Di bawah ini adalah kutipan dari beberapa keterangan di dalam kitab “al-Fiqh ala al-Madzahib al-Arbaah wa Madzhab Ahlilbait (2) -karya Sayed Muhammad Gharawi dan Syaikh Yasir Mazih- tentang masalah ini:
Pertama, menurut Imamiyah: 1-Sumpah menjadi wajib jika merupakan syarat bagi suatu kewajiban seperti menyelamatkan seseorang dari kebinasaan. Dengan kata lain, kewajiban itu bergantung pada sumpah. Tetapi, menjadi haram jika atas hal melakukan yang diharamkan atau dengan sumpah yang tidak dibolehkan.
2-Sumpah tidak berlaku jika atas perbuatan yang haram atau yang makruh atau atas hal meninggalkan yang wajib atau yang sunnah. Juga tidak berlaku tanpa dengan Allah atau dengan nama-nama-Nya yang tidak ada pada selain-Nya.
3-Mutaallaq atau hal yang terkait dengan sumpah harus merupakan yang utama. Dari mutaallaq-nya lah hukum sumpah didapati, sehingga bisa wajib atau sunnah dan bisa mubah yang disertai prioritas.
Kedua, menurut mazhab Hanbali, menjadi makruh jika atas perbuatan yang makruh atau atas hal meninggalkan yang sunnah, seperti sumpah atas jual-beli. Berdasarkan riwayat Ibnu Majah: Sumpah itu me-laku-kan barang tapi menghapus keberkahan. Tapi menjadi sunnah jika terkait maslahat seperti mendamaikan dua pihak yang berseteru, atau untuk menghilangkan rasa dengki di hati seorang muslim dan sebagainya. Tidaklah sunnah bagi sumpah atas perbuatan taat dan meninggalkan maksiat.”
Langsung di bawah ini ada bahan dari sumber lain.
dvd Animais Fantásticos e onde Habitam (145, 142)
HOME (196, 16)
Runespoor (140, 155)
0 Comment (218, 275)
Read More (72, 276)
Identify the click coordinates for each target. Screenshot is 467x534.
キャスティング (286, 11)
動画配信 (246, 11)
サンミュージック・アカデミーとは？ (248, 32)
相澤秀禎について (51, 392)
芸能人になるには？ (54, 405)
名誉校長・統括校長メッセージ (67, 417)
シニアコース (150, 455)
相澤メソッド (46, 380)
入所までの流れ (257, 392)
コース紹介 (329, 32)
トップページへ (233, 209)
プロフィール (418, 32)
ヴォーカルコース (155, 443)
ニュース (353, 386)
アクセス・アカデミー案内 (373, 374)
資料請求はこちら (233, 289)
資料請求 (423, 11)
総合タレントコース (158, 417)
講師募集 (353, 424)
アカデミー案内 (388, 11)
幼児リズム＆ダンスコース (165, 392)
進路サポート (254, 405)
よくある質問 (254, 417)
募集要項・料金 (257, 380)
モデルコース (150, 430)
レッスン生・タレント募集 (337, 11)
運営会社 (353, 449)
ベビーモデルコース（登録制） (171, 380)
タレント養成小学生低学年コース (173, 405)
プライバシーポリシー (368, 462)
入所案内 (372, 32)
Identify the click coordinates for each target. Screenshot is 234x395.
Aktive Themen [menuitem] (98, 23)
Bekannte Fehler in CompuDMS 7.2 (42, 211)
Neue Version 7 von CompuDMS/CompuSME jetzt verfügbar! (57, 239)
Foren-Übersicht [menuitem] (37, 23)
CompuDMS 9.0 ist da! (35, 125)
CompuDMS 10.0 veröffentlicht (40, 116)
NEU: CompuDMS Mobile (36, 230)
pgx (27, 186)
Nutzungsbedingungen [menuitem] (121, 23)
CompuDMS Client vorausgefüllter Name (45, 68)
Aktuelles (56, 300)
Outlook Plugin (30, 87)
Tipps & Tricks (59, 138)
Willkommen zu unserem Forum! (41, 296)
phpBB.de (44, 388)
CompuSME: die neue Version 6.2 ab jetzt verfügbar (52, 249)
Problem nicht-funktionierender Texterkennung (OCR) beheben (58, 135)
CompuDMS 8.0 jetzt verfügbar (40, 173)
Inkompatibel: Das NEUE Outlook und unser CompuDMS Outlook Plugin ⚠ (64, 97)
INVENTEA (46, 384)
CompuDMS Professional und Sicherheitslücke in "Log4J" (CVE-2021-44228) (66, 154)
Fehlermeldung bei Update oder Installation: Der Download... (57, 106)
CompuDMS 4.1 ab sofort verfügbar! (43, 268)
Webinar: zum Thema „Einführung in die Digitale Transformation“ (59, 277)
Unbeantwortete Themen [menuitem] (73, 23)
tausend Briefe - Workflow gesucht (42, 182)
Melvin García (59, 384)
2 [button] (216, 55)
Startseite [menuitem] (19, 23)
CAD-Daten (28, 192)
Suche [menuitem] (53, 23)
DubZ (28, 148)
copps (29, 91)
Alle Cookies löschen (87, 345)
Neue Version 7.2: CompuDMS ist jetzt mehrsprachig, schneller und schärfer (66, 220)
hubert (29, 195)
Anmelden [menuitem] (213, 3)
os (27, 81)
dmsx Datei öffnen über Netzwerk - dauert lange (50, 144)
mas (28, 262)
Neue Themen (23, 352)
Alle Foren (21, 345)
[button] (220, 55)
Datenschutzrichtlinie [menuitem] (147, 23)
Mazhab Syafi’i mengatakan: “Asalnya, sumpah itu makruh, berdasarkan firman Allah (QS: al-Baqarah 224): وَلاَ تَجْعَلُوا اللهَ عُرْضَةً لِّأَيْمَانِكُمْ; “Janganlah kamu jadikan Allah dalam sumpahmu sebagai penghalang… Dalam mazhab Maliki, asalnya boleh (mubah) jika dengan nama atau sifat Allah, sekalipun tidak diminta untuk bersumpah.
Bentuk Kalimat Sumpah
Sumpah tidak berlaku tanpa mengucapkan, billâhi, misalnya, baik dengan kata Allah ataupun dengan semua nama-Nya, bahkan dengan terjemahannya (misalnya, demi Allah!). Kalimat sumpah dalam bahasa Arab, nama Allah atau sifat-sifat-Nya diawali dengan huruf sumpah; wau atau tâ` atau bâ, menjadi wallâhi” atau “billâhi” atau “tallâhi, yang semuanya berarti demi Allah. Sumpah tidak berlaku dengan selain Allah, meskipun tidak haram. (Durus Tamhidiyah fi al-Fiqh al-Istidlali/Syaikh Baqir Irwani).
Dalam bahasa kita, misalnya: Demi Allah, saya akan melakukan demikian…, baik dengan ataupun tanpa keterangan pada pencapaian sesuatu. Sumpah tak berlaku dengan niat tanpa pengucapan.